On April 10, D2M Biotherapeutics announced that its first pipeline product, DM919, has recently been approved for clinical trials in China. According to the company's press release, DM919 is a pan-cancer checkpoint inhibitor monoclonal antibody that targets the MICA/B proteins. DM919 is a humanized monoclonal antibody targeting MICA/B proteins, independently developed by D2M Biotherapeutics. MICA/B proteins are recognized as NK/T cell checkpoint inhibitors. Literature reports indicate that the stress proteins MICA and MICB (MICA/B) are produced in large quantities when the human body experiences excessive DNA damage due to cancer. MICA/B is abundantly produced in a variety of cancer cells but is barely detectable in healthy cells, conferring its tumor specificity. Moreover, it can serve as a ligand to activate T cells and natural killer cells (NK cells), accelerating the immune system's elimination of tumors. CD8+ T cells can also interact with NKG2D and MICA/B to kill tumor cells that are deficient in Class I Major Histocompatibility Complex (MHC-I).

According to the press release from D2M Biotherapeutics, DM919 aims to reshape and enhance the suppressed NKG2D/MICA/B pathway in the tumor microenvironment, restoring the killing effect of NK and T cells on tumors. Since DM919 targets an immune mechanism that is complementary to PD-1, it holds promise for demonstrating strong monotherapy effects in tumors with low MHC-I expression that have poor response to conventional PD-1 inhibitor therapies, as well as improving the efficacy of tumor immunity when used in combination with PD-1 inhibitor products.

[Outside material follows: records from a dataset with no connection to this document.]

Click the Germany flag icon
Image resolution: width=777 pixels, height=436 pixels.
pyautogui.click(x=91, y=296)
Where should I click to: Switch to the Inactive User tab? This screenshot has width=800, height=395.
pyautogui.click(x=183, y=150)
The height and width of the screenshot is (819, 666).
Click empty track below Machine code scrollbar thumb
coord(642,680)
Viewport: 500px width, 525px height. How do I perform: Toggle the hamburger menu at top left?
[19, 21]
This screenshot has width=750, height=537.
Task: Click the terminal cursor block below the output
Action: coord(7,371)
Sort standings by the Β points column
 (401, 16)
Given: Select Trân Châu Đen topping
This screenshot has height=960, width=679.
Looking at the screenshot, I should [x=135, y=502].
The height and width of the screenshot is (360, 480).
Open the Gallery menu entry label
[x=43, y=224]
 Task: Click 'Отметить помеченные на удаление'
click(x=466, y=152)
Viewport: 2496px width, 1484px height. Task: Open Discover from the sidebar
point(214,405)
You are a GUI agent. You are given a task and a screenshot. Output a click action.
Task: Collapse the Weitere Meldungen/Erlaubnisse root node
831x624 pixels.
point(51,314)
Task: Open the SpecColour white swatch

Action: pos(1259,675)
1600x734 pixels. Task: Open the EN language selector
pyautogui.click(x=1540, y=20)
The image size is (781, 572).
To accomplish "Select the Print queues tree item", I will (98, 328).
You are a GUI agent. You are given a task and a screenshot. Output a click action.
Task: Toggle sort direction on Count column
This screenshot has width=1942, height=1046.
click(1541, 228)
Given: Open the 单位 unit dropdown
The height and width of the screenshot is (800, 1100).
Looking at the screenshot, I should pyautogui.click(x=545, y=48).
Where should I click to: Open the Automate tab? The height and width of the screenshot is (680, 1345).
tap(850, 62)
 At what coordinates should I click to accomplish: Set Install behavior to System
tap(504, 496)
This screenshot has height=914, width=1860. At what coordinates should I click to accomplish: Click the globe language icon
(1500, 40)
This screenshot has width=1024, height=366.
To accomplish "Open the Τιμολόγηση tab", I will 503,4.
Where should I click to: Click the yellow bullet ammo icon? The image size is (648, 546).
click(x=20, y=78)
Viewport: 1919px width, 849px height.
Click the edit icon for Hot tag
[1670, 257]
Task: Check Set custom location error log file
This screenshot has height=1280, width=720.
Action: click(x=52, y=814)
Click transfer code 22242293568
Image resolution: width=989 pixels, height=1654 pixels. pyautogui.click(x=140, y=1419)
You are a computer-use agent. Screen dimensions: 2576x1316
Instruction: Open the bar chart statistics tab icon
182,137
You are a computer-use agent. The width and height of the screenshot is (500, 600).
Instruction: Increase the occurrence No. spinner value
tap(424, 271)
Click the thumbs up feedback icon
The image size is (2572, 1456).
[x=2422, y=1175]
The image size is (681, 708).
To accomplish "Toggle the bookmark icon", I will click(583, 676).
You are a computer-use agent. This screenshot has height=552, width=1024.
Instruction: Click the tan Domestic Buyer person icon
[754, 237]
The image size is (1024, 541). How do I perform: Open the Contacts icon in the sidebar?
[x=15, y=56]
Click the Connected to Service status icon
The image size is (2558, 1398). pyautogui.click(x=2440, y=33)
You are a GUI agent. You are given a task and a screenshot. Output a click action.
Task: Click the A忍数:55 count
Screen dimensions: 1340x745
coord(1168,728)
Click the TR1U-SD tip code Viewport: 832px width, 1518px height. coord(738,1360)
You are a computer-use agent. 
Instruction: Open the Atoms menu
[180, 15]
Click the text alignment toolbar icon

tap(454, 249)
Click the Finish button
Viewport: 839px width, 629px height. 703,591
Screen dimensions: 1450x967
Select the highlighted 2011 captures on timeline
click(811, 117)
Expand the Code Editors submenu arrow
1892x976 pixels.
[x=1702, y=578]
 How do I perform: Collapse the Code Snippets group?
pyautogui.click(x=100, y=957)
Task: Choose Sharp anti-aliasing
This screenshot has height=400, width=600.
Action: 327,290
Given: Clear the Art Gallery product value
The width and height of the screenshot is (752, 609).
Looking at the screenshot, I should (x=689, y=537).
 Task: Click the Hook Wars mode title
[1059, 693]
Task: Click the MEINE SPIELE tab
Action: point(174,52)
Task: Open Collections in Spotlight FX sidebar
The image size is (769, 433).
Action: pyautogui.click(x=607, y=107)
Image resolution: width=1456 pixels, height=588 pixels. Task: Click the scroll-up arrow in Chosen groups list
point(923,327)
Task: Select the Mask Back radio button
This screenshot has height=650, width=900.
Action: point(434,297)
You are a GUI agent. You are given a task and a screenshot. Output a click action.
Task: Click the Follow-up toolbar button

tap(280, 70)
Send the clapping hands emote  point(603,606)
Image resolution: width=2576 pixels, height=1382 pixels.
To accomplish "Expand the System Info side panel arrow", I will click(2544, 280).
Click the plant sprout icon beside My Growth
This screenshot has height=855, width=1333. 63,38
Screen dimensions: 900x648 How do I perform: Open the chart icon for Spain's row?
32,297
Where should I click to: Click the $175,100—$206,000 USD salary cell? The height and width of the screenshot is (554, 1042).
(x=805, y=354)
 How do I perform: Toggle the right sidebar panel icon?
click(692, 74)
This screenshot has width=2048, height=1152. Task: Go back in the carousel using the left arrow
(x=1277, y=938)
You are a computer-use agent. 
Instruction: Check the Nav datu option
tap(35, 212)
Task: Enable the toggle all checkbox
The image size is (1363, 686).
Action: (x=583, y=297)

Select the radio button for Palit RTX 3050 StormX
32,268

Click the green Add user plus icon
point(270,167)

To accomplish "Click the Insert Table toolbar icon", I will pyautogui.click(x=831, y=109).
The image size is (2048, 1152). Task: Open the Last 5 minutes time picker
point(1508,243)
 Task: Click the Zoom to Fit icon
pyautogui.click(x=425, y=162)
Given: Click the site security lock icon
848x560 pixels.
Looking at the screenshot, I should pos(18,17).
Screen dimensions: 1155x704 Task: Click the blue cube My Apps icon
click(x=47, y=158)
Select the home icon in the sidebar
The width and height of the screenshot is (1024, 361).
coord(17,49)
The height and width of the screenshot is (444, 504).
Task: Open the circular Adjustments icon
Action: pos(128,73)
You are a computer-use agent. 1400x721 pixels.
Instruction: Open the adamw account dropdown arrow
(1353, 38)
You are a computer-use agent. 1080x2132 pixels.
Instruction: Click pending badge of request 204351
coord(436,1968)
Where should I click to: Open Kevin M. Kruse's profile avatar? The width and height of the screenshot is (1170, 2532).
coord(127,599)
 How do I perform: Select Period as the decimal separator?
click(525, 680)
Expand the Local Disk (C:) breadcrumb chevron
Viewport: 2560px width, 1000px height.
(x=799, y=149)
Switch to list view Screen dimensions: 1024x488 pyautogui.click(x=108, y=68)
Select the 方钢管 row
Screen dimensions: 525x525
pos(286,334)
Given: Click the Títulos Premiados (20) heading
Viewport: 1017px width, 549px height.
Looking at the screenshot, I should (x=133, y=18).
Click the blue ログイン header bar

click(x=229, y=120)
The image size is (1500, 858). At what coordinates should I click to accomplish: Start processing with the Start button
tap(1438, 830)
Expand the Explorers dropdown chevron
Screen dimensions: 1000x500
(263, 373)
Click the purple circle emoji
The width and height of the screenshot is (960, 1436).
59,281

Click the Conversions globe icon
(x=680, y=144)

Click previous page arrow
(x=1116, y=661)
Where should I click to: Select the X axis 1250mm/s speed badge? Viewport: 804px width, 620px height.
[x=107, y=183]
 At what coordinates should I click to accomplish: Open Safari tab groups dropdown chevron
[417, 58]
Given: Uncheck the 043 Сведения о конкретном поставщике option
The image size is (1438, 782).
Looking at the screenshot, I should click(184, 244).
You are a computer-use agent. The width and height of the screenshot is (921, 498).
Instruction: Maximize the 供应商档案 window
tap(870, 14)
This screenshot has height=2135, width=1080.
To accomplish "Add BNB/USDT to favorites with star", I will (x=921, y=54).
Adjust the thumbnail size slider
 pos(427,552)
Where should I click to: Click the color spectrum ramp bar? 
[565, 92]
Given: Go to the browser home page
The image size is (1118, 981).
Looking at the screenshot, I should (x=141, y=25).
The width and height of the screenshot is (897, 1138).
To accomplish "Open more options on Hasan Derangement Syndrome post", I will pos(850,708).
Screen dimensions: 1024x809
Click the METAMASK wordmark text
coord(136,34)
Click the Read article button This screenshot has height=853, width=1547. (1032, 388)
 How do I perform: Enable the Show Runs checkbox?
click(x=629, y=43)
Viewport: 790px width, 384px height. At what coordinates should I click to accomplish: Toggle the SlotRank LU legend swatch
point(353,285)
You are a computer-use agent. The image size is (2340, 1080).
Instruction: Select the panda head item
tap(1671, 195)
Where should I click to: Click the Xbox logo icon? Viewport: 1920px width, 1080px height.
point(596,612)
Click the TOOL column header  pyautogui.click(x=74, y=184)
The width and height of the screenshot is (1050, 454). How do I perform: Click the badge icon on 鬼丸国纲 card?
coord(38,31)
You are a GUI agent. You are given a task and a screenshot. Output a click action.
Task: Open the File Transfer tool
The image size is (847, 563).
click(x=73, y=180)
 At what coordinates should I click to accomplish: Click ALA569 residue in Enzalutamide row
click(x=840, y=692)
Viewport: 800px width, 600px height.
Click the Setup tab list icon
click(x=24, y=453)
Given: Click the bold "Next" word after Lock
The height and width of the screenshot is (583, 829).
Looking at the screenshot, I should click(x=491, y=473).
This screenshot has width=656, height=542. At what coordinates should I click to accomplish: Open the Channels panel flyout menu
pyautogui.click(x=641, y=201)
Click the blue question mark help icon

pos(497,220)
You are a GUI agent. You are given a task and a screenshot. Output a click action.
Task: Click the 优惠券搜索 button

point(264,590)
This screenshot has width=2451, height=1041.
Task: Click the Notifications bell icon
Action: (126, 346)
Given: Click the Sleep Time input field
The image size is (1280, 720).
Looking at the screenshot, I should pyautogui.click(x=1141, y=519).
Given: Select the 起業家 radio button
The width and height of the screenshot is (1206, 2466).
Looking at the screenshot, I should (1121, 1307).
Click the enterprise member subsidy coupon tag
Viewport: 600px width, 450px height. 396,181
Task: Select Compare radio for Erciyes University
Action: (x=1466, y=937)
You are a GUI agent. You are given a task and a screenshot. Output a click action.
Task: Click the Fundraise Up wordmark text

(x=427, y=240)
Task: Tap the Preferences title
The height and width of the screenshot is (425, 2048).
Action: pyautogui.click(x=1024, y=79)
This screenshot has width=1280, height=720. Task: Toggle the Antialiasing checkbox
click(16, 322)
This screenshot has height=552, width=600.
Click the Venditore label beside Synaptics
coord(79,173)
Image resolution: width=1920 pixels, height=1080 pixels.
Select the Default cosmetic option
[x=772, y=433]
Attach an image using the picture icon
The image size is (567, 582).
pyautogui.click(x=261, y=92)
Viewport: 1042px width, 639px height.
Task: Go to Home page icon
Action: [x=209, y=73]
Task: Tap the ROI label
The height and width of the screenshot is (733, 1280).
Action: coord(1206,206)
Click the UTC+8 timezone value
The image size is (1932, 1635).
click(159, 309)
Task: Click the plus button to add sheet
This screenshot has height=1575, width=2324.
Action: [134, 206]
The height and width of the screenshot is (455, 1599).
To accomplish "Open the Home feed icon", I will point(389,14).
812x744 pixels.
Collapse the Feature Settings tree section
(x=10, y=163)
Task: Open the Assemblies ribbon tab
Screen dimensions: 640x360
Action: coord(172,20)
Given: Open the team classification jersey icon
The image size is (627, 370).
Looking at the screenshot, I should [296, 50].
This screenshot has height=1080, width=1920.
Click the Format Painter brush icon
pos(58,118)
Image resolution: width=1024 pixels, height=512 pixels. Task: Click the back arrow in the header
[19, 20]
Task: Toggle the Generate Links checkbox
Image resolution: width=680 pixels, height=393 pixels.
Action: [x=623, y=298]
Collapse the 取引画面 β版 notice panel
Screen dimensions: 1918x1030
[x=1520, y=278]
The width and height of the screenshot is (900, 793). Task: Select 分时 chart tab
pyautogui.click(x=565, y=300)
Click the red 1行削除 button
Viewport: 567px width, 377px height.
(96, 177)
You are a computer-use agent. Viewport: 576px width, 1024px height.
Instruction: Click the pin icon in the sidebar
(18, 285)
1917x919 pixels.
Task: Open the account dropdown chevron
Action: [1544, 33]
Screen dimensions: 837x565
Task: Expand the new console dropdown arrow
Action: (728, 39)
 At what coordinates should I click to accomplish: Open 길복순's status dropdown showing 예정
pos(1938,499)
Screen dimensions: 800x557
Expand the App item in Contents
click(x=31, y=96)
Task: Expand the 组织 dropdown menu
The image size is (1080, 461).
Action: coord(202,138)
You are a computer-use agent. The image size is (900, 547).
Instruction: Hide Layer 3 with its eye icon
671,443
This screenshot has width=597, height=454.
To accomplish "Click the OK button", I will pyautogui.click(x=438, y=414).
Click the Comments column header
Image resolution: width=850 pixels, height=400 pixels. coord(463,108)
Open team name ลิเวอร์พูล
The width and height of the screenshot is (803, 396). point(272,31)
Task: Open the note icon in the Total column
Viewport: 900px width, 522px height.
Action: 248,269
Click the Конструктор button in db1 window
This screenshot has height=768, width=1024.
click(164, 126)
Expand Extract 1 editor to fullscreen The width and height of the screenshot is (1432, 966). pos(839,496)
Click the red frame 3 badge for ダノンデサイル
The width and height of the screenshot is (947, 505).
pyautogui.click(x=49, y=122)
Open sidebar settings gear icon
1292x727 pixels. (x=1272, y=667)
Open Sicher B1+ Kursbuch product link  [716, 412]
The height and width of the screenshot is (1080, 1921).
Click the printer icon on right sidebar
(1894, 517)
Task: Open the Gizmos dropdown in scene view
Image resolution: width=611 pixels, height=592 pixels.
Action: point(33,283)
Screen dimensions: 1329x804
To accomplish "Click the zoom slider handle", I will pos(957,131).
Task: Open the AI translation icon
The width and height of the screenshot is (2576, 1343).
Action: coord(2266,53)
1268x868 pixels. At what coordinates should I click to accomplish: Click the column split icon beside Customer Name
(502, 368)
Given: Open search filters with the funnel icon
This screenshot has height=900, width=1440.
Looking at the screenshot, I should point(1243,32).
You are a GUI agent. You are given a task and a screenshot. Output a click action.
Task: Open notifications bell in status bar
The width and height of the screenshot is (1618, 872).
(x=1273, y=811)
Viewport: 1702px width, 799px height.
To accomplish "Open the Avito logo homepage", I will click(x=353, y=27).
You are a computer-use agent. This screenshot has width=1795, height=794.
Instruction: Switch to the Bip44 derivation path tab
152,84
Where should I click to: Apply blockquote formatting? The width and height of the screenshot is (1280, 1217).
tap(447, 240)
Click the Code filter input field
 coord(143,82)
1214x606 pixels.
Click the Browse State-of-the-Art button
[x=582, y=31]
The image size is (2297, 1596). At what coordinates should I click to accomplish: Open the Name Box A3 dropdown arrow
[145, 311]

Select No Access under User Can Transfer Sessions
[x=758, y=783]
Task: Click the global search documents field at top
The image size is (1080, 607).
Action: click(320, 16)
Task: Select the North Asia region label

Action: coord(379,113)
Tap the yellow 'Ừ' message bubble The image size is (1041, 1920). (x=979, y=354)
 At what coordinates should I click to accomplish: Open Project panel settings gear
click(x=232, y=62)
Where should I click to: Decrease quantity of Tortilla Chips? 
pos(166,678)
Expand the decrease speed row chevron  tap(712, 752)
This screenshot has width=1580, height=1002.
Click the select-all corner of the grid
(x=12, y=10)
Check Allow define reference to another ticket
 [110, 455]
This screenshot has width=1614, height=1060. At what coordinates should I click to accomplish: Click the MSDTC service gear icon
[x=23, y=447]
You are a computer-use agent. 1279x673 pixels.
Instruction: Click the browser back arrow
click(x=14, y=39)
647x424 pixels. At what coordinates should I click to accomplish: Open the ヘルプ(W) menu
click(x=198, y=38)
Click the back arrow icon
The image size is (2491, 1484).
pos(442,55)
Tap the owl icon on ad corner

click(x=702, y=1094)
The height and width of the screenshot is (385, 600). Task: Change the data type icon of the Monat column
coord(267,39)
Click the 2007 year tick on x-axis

DM919 has previously been approved for clinical trials in the United States. Following this approval for clinical trials in China, D2M Biotherapeutics will conduct multi-center, open-label, dose-escalation, and expansion clinical trials in both China and the US to evaluate the safety and clinical activity of DM919 in patients with advanced solid tumors.

7.Vertex acquires Alpine for $4.9 billion to expand its autoimmunity pipeline

On April 10th, Vertex Pharmaceuticals and Alpine Immune Sciences jointly announced that the companies have reached a definitive agreement according to which Vertex will acquire Alpine for $65 per share in cash, totaling approximately $4.9 billion. The transaction has received unanimous approval from the boards of directors of both Vertex and Alpine and is expected to close later this quarter. Alpine’s lead molecule, povetacicept (ALPN-303), is a potent dual antagonist of the B-cell activating factor BAFF and a proliferation-inducing ligand APRIL. Advancing through Phase II development, povetacicept has demonstrated potential best-in-class efficacy for IgA nephropathy (IgAN), a serious progressive autoimmune kidney disease that can lead to end-stage renal disease. There are currently no approved therapies addressing the underlying cause of IgAN, which is the most common primary (idiopathic) glomerulonephritis worldwide and affects approximately 130,000 individuals in the United States. Povetacicept is expected to enter Phase III clinical development in the second half of 2024. Given its mechanism of action as a BAFF/APRIL dual antagonist, povetacicept could benefit patients with other severe autoimmune kidney diseases such as membranous nephropathy and lupus nephritis, as well as autoimmune cytopenia. Clinical studies focusing on kidney indications and autoimmune cytopenia are ongoing.